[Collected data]
----
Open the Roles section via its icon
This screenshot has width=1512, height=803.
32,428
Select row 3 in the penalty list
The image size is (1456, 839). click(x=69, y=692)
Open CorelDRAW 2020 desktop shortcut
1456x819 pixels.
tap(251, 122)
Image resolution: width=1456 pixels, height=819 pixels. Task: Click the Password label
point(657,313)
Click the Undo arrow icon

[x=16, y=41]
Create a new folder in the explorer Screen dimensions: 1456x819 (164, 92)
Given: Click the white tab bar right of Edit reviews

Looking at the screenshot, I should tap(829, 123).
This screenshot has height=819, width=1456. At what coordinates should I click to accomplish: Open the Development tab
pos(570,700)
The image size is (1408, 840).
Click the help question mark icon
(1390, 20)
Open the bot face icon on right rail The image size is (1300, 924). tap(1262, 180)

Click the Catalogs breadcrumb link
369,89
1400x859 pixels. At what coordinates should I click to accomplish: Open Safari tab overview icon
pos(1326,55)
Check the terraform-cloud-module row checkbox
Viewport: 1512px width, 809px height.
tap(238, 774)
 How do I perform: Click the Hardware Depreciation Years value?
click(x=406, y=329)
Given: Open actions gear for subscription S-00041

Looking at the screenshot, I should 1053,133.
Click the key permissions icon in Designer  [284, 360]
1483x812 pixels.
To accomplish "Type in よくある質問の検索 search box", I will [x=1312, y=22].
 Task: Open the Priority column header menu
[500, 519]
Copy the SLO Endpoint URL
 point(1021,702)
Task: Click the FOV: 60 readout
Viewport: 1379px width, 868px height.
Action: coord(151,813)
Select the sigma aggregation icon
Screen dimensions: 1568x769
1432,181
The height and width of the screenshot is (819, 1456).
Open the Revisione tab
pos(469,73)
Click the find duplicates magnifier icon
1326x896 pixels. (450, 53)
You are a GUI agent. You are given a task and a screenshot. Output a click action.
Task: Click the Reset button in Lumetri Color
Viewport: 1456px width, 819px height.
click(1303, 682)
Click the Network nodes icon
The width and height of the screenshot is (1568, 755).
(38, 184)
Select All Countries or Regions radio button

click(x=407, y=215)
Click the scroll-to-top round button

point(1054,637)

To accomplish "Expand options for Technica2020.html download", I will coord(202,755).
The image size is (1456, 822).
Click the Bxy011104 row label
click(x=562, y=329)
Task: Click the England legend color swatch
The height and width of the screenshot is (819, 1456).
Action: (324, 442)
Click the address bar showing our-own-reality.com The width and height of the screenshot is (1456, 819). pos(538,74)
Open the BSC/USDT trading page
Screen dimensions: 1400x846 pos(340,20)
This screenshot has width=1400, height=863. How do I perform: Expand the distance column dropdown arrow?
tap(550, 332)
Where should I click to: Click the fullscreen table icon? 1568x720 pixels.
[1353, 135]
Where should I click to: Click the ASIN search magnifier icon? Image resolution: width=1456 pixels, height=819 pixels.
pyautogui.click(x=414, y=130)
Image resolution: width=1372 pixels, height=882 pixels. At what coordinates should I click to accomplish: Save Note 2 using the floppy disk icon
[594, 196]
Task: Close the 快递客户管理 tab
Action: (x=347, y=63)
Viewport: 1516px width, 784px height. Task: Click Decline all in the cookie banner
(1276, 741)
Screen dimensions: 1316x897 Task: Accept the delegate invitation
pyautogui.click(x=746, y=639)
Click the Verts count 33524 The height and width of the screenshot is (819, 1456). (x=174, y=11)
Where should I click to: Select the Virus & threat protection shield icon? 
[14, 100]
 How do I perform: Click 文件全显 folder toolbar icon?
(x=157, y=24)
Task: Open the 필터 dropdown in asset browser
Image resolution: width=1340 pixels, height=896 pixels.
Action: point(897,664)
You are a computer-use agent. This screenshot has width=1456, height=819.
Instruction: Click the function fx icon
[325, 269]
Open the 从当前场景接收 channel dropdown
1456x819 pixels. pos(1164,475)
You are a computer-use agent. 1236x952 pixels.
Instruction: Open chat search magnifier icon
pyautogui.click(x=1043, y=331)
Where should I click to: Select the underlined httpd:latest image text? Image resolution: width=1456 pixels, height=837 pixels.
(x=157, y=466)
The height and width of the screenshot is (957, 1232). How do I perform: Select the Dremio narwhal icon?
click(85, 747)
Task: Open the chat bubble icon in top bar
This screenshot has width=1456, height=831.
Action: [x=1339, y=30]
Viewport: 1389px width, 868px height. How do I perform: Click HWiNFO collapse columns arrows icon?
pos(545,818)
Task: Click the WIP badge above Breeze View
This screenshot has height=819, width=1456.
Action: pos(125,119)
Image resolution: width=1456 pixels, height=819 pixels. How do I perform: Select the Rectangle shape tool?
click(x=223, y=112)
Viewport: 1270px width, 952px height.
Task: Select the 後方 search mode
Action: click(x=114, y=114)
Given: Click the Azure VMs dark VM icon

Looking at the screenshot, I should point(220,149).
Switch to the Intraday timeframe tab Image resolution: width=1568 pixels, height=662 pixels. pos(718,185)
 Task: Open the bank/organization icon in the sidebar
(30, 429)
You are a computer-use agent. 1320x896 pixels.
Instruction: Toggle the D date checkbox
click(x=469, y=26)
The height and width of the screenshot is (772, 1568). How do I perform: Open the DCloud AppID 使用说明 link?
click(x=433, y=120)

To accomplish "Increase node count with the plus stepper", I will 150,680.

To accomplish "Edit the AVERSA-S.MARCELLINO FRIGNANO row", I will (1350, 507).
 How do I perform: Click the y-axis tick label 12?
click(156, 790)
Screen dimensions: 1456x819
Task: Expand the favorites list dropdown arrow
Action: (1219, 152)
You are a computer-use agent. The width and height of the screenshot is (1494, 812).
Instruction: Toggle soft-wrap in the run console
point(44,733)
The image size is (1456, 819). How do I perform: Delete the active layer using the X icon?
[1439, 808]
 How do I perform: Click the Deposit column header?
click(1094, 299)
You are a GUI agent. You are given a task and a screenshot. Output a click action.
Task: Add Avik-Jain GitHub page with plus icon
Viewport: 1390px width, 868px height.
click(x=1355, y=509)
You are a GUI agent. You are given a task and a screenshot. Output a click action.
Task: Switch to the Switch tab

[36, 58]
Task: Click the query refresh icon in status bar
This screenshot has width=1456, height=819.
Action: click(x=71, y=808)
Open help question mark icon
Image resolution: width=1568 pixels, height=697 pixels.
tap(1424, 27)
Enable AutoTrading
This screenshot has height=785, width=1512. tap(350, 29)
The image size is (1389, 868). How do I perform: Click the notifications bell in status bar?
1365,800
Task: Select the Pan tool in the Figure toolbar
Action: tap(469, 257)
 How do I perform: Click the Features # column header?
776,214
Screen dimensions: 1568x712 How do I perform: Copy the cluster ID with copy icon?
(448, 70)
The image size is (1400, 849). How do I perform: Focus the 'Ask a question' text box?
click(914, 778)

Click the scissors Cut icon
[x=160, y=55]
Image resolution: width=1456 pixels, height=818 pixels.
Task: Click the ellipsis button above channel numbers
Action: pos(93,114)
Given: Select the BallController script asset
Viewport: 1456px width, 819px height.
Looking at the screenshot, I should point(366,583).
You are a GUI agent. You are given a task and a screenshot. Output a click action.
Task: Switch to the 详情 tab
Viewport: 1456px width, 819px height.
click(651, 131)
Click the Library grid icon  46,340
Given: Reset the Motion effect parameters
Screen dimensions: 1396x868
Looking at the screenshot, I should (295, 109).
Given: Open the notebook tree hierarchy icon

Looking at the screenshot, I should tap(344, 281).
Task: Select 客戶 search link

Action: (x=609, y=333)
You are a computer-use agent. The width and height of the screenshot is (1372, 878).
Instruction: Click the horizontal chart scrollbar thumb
----
TASK DESCRIPTION: Repeat every entry exactly. Nothing may be dropped.

REPLY:
Open the Roles section via its icon
This screenshot has width=1512, height=803.
32,428
Select row 3 in the penalty list
The image size is (1456, 839). click(x=69, y=692)
Open CorelDRAW 2020 desktop shortcut
1456x819 pixels.
tap(251, 122)
Image resolution: width=1456 pixels, height=819 pixels. Task: Click the Password label
point(657,313)
Click the Undo arrow icon

[x=16, y=41]
Create a new folder in the explorer Screen dimensions: 1456x819 (164, 92)
Given: Click the white tab bar right of Edit reviews

Looking at the screenshot, I should tap(829, 123).
This screenshot has height=819, width=1456. At what coordinates should I click to accomplish: Open the Development tab
pos(570,700)
The image size is (1408, 840).
Click the help question mark icon
(1390, 20)
Open the bot face icon on right rail The image size is (1300, 924). tap(1262, 180)

Click the Catalogs breadcrumb link
369,89
1400x859 pixels. At what coordinates should I click to accomplish: Open Safari tab overview icon
pos(1326,55)
Check the terraform-cloud-module row checkbox
Viewport: 1512px width, 809px height.
tap(238, 774)
 How do I perform: Click the Hardware Depreciation Years value?
click(x=406, y=329)
Given: Open actions gear for subscription S-00041

Looking at the screenshot, I should 1053,133.
Click the key permissions icon in Designer  [284, 360]
1483x812 pixels.
To accomplish "Type in よくある質問の検索 search box", I will [x=1312, y=22].
 Task: Open the Priority column header menu
[500, 519]
Copy the SLO Endpoint URL
 point(1021,702)
Task: Click the FOV: 60 readout
Viewport: 1379px width, 868px height.
Action: coord(151,813)
Select the sigma aggregation icon
Screen dimensions: 1568x769
1432,181
The height and width of the screenshot is (819, 1456).
Open the Revisione tab
pos(469,73)
Click the find duplicates magnifier icon
1326x896 pixels. (450, 53)
You are a GUI agent. You are given a task and a screenshot. Output a click action.
Task: Click the Reset button in Lumetri Color
Viewport: 1456px width, 819px height.
click(1303, 682)
Click the Network nodes icon
The width and height of the screenshot is (1568, 755).
(38, 184)
Select All Countries or Regions radio button

click(x=407, y=215)
Click the scroll-to-top round button

point(1054,637)

To accomplish "Expand options for Technica2020.html download", I will coord(202,755).
The image size is (1456, 822).
Click the Bxy011104 row label
click(x=562, y=329)
Task: Click the England legend color swatch
The height and width of the screenshot is (819, 1456).
Action: (324, 442)
Click the address bar showing our-own-reality.com The width and height of the screenshot is (1456, 819). pos(538,74)
Open the BSC/USDT trading page
Screen dimensions: 1400x846 pos(340,20)
This screenshot has width=1400, height=863. How do I perform: Expand the distance column dropdown arrow?
tap(550, 332)
Where should I click to: Click the fullscreen table icon? 1568x720 pixels.
[1353, 135]
Where should I click to: Click the ASIN search magnifier icon? Image resolution: width=1456 pixels, height=819 pixels.
pyautogui.click(x=414, y=130)
Image resolution: width=1372 pixels, height=882 pixels. At what coordinates should I click to accomplish: Save Note 2 using the floppy disk icon
[594, 196]
Task: Close the 快递客户管理 tab
Action: (x=347, y=63)
Viewport: 1516px width, 784px height. Task: Click Decline all in the cookie banner
(1276, 741)
Screen dimensions: 1316x897 Task: Accept the delegate invitation
pyautogui.click(x=746, y=639)
Click the Verts count 33524 The height and width of the screenshot is (819, 1456). (x=174, y=11)
Where should I click to: Select the Virus & threat protection shield icon? 
[14, 100]
 How do I perform: Click 文件全显 folder toolbar icon?
(x=157, y=24)
Task: Open the 필터 dropdown in asset browser
Image resolution: width=1340 pixels, height=896 pixels.
Action: point(897,664)
You are a computer-use agent. This screenshot has width=1456, height=819.
Instruction: Click the function fx icon
[325, 269]
Open the 从当前场景接收 channel dropdown
1456x819 pixels. pos(1164,475)
You are a computer-use agent. 1236x952 pixels.
Instruction: Open chat search magnifier icon
pyautogui.click(x=1043, y=331)
Where should I click to: Select the underlined httpd:latest image text? Image resolution: width=1456 pixels, height=837 pixels.
(x=157, y=466)
The height and width of the screenshot is (957, 1232). How do I perform: Select the Dremio narwhal icon?
click(85, 747)
Task: Open the chat bubble icon in top bar
This screenshot has width=1456, height=831.
Action: [x=1339, y=30]
Viewport: 1389px width, 868px height. How do I perform: Click HWiNFO collapse columns arrows icon?
pos(545,818)
Task: Click the WIP badge above Breeze View
This screenshot has height=819, width=1456.
Action: pos(125,119)
Image resolution: width=1456 pixels, height=819 pixels. How do I perform: Select the Rectangle shape tool?
click(x=223, y=112)
Viewport: 1270px width, 952px height.
Task: Select the 後方 search mode
Action: click(x=114, y=114)
Given: Click the Azure VMs dark VM icon

Looking at the screenshot, I should point(220,149).
Switch to the Intraday timeframe tab Image resolution: width=1568 pixels, height=662 pixels. pos(718,185)
 Task: Open the bank/organization icon in the sidebar
(30, 429)
You are a computer-use agent. 1320x896 pixels.
Instruction: Toggle the D date checkbox
click(x=469, y=26)
The height and width of the screenshot is (772, 1568). How do I perform: Open the DCloud AppID 使用说明 link?
click(x=433, y=120)

To accomplish "Increase node count with the plus stepper", I will 150,680.

To accomplish "Edit the AVERSA-S.MARCELLINO FRIGNANO row", I will (1350, 507).
 How do I perform: Click the y-axis tick label 12?
click(156, 790)
Screen dimensions: 1456x819
Task: Expand the favorites list dropdown arrow
Action: (1219, 152)
You are a computer-use agent. The width and height of the screenshot is (1494, 812).
Instruction: Toggle soft-wrap in the run console
point(44,733)
The image size is (1456, 819). How do I perform: Delete the active layer using the X icon?
[1439, 808]
 How do I perform: Click the Deposit column header?
click(1094, 299)
You are a GUI agent. You are given a task and a screenshot. Output a click action.
Task: Add Avik-Jain GitHub page with plus icon
Viewport: 1390px width, 868px height.
click(x=1355, y=509)
You are a GUI agent. You are given a task and a screenshot. Output a click action.
Task: Switch to the Switch tab

[36, 58]
Task: Click the query refresh icon in status bar
This screenshot has width=1456, height=819.
Action: click(x=71, y=808)
Open help question mark icon
Image resolution: width=1568 pixels, height=697 pixels.
tap(1424, 27)
Enable AutoTrading
This screenshot has height=785, width=1512. tap(350, 29)
The image size is (1389, 868). How do I perform: Click the notifications bell in status bar?
1365,800
Task: Select the Pan tool in the Figure toolbar
Action: tap(469, 257)
 How do I perform: Click the Features # column header?
776,214
Screen dimensions: 1568x712 How do I perform: Copy the cluster ID with copy icon?
(448, 70)
The image size is (1400, 849). How do I perform: Focus the 'Ask a question' text box?
click(914, 778)

Click the scissors Cut icon
[x=160, y=55]
Image resolution: width=1456 pixels, height=818 pixels.
Task: Click the ellipsis button above channel numbers
Action: pos(93,114)
Given: Select the BallController script asset
Viewport: 1456px width, 819px height.
Looking at the screenshot, I should point(366,583).
You are a GUI agent. You are given a task and a screenshot. Output a click action.
Task: Switch to the 详情 tab
Viewport: 1456px width, 819px height.
click(651, 131)
Click the Library grid icon  46,340
Given: Reset the Motion effect parameters
Screen dimensions: 1396x868
Looking at the screenshot, I should (295, 109).
Given: Open the notebook tree hierarchy icon

Looking at the screenshot, I should tap(344, 281).
Task: Select 客戶 search link

Action: (x=609, y=333)
You are a computer-use agent. The width and height of the screenshot is (1372, 878).
Instruction: Click the horizontal chart scrollbar thumb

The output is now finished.